Tuesday, July 15, 2014

I Think I Was Glutened :/


It's been years since I was last glutened. It's been so long that I don't recall the symptoms very well, which is why I'm not even sure. I also know that my reaction seemed to be ever evolving, so I'm not even sure what my reaction is any longer.

It used to be that within 24 hours of ingestion, I would have one horrifying visit to the bathroom. I then experienced several hours of being incredibly lethargic, intense brain fog, etc. For the next two weeks, I would become ill every time I ate something. That was my reaction in a nutshell. It seemed the more I ingested, the quicker I reacted, whereas the less I ingested, the longer the time period until I reacted.

So why do I think I was glutened? Last week, after eating out, I experienced a horrifying trip to the bathroom the next morning. I assumed it was because I wasn't used to greasy food. I'm still not sure, but the last week has been full of far too many urgent trips to the bathroom. They don't necessarily happen immediately after eating like they used to, but they're definitely very frequent.

Last night was the worst. I needed to run to the grocery store, and when I pulled into the parking lot, I felt that familiar twinge in my stomach. I sat in the car for a moment trying to decide if I needed to go straight to the restroom or if I would be safe to attempt to grab the five items I needed. I finally left the safety of my car and determined I could attempt to do my shopping and then head to the restroom if necessary.

I didn't even have one item in my cart when I decided I had probably made the wrong decision, but I took a deep breath and pressed on. The fear of knowing the restrooms were on the opposite side of the store didn't help to calm my nerves. I wanted to grab a few extra items, but I determined it was a better idea to grab just the necessities. As I headed to the checkout lanes, I did a quick calculation of how long it would take me to get through the line and whether or not I could make it through without crapping my pants before making it to the restrooms if my stomach started spasming while I was in line.

I made it through the line and decided I'd prefer to get home rather than using a grocery store restroom. As soon as I left my parking spot, I wondered if it was a mistake. I was only a few miles away from home, so I hoped I could make it. I quickly called my husband to ask him to unlock the door so I could run inside immediately to the bathroom....but he didn't answer. As I approached a McDonalds, I questioned if it was a better idea to stop there as I didn't really have any options once I passed it. The spasms were getting so bad that I felt like I was going to pass out, so I felt it was safer to stop.

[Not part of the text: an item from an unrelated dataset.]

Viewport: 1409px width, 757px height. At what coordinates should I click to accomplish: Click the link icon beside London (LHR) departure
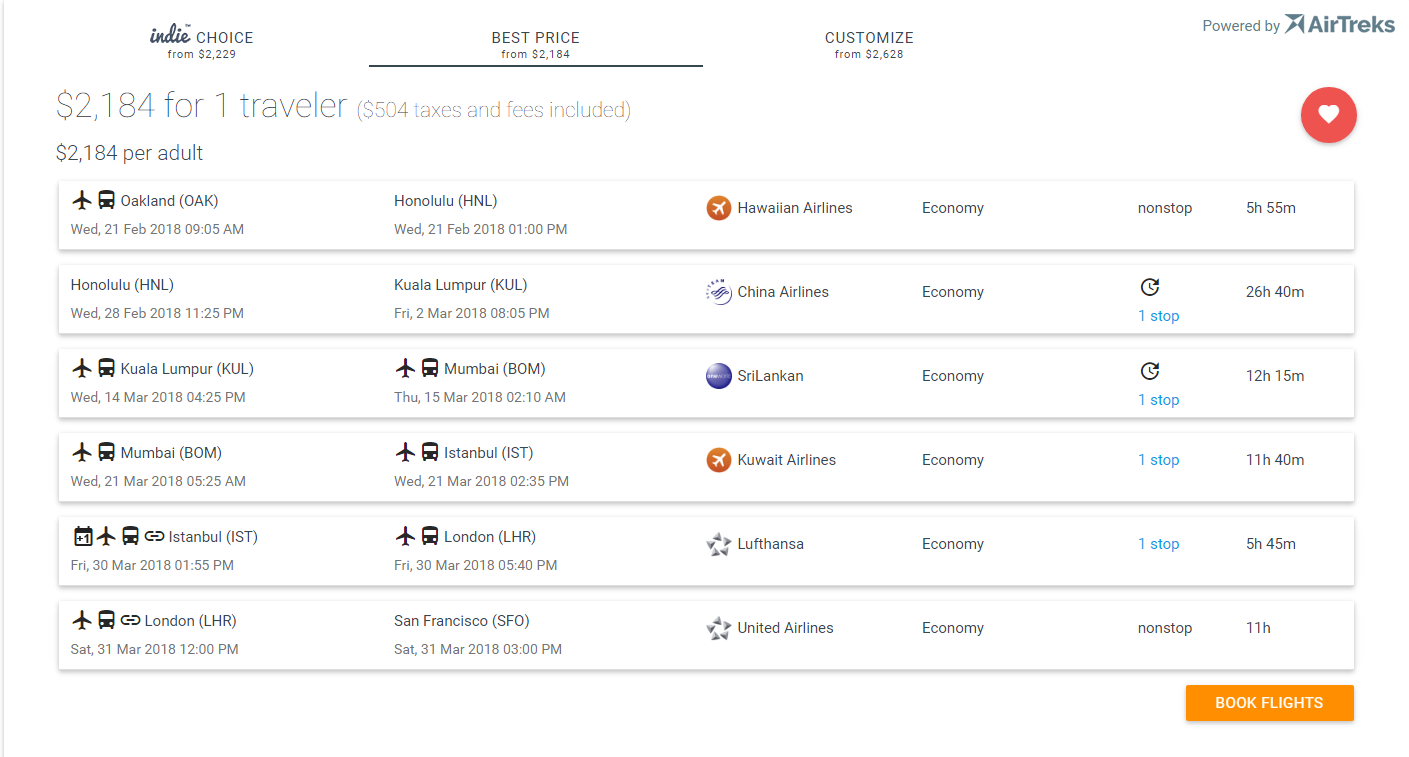click(x=130, y=621)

As I walked towards the back, I saw a large sign on the mens room door: "Restrooms are for paying customers only." I foolishly hoped the same sign would not be on the womens door, but I was wrong. I was past the point of no return, so I pushed through the door past the sign, and slipped into a stall.

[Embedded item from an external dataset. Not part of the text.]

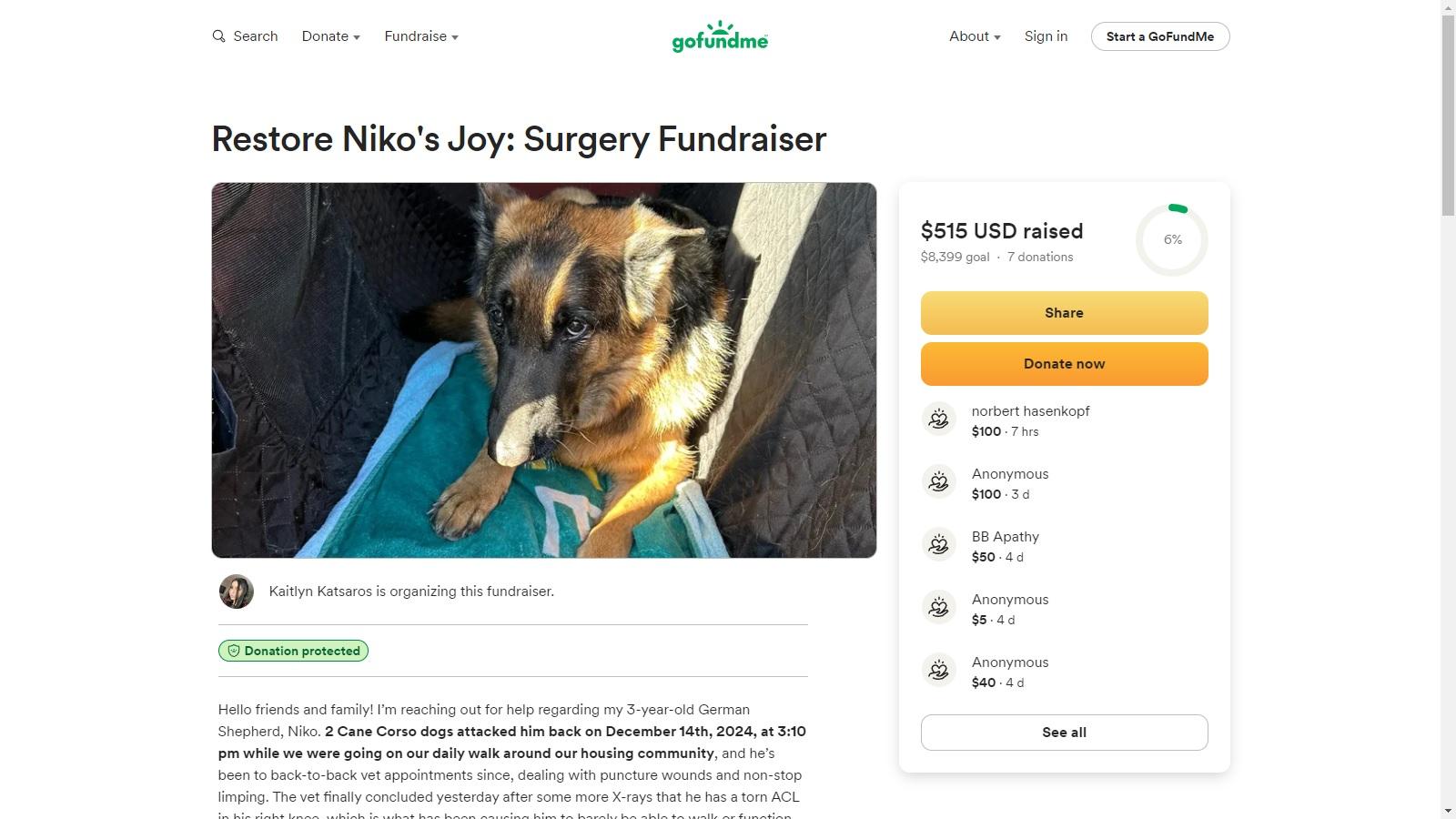The width and height of the screenshot is (1456, 819).
Task: Expand the Donate dropdown menu
Action: coord(331,36)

I left as quickly as I could, avoiding eye contact with the staff, who I assume hadn't even noticed me walk in because it was probably a bunch of teenagers working. I'm a natural rule follower, and I felt bad for "breaking the rules" as well as "blowing up the bathroom" in a sense.

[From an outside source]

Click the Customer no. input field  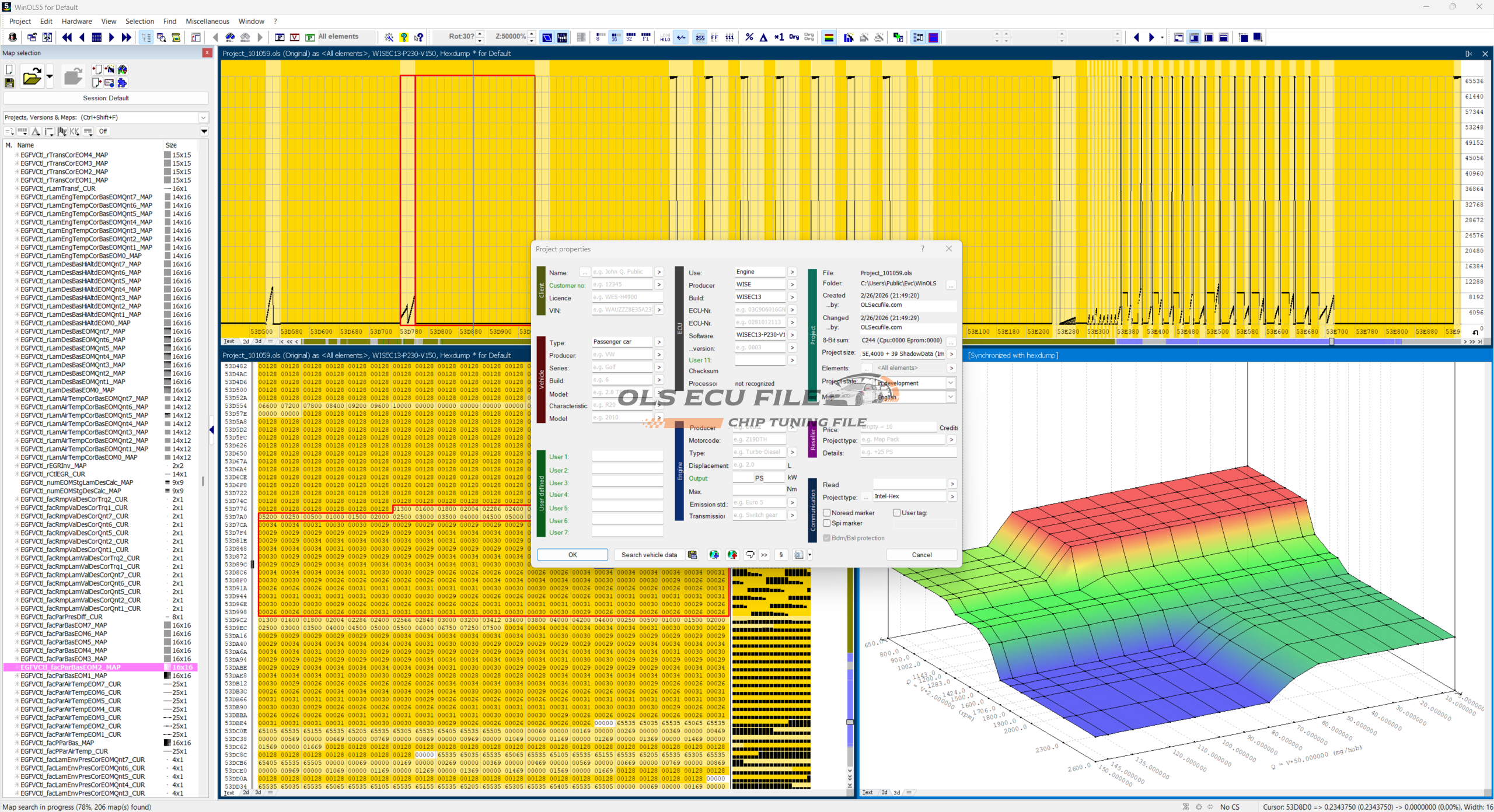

I drove home slightly ashamed that I had resorted to emergency trips at McDonalds after so many years. I used to know where every single restroom was on every single route I could ever need to take. I no longer know those things because it's unnecessary information at this point, and I'm thankful for that.

I'm still overly cautious about everything I put in my mouth, but I think I got slightly sloppy for the sake of convenience. At this point, I'll never know if it was gluten or if it was something else that caused my stomach to suddenly get completely wonky. Either way, it's a good reminder that I need to remain vigilant so that I can continue enjoying life rather than fearing when my next emergency bathroom trip will be.